_The problem_: Count the lines in the records below that contain the string "agent", treating uppercase and lowercase as different. Reply with the number alone.

** Start of Listed records **

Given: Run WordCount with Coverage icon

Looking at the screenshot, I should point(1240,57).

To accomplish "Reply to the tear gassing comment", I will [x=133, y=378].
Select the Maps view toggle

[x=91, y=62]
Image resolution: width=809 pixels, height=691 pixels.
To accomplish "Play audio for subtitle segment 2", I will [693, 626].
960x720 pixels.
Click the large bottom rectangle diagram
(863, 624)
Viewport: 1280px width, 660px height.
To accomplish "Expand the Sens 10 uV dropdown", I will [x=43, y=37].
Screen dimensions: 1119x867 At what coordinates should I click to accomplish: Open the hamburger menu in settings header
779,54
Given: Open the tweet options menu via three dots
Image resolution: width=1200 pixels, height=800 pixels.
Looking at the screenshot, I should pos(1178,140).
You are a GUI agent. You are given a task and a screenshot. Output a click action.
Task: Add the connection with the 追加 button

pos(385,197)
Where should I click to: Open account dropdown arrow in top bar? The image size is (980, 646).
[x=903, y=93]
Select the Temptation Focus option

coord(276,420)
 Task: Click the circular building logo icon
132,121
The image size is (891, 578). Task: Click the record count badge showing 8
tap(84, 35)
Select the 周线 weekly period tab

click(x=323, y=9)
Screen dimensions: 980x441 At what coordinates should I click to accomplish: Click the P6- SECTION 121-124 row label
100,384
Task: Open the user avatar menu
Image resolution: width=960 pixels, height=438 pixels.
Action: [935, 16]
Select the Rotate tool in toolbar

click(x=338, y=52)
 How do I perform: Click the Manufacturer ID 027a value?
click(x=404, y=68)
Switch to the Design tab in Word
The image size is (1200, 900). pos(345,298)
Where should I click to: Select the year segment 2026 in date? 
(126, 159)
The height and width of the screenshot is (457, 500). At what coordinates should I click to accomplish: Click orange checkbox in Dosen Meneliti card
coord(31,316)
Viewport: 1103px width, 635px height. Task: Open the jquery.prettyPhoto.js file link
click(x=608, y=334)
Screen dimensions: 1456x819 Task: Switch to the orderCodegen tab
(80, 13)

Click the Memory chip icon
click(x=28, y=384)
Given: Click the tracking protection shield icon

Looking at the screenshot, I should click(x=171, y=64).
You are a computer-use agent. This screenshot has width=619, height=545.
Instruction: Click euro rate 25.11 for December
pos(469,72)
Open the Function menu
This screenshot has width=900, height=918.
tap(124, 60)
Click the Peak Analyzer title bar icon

** End of Listed records **

_Expected output_: 2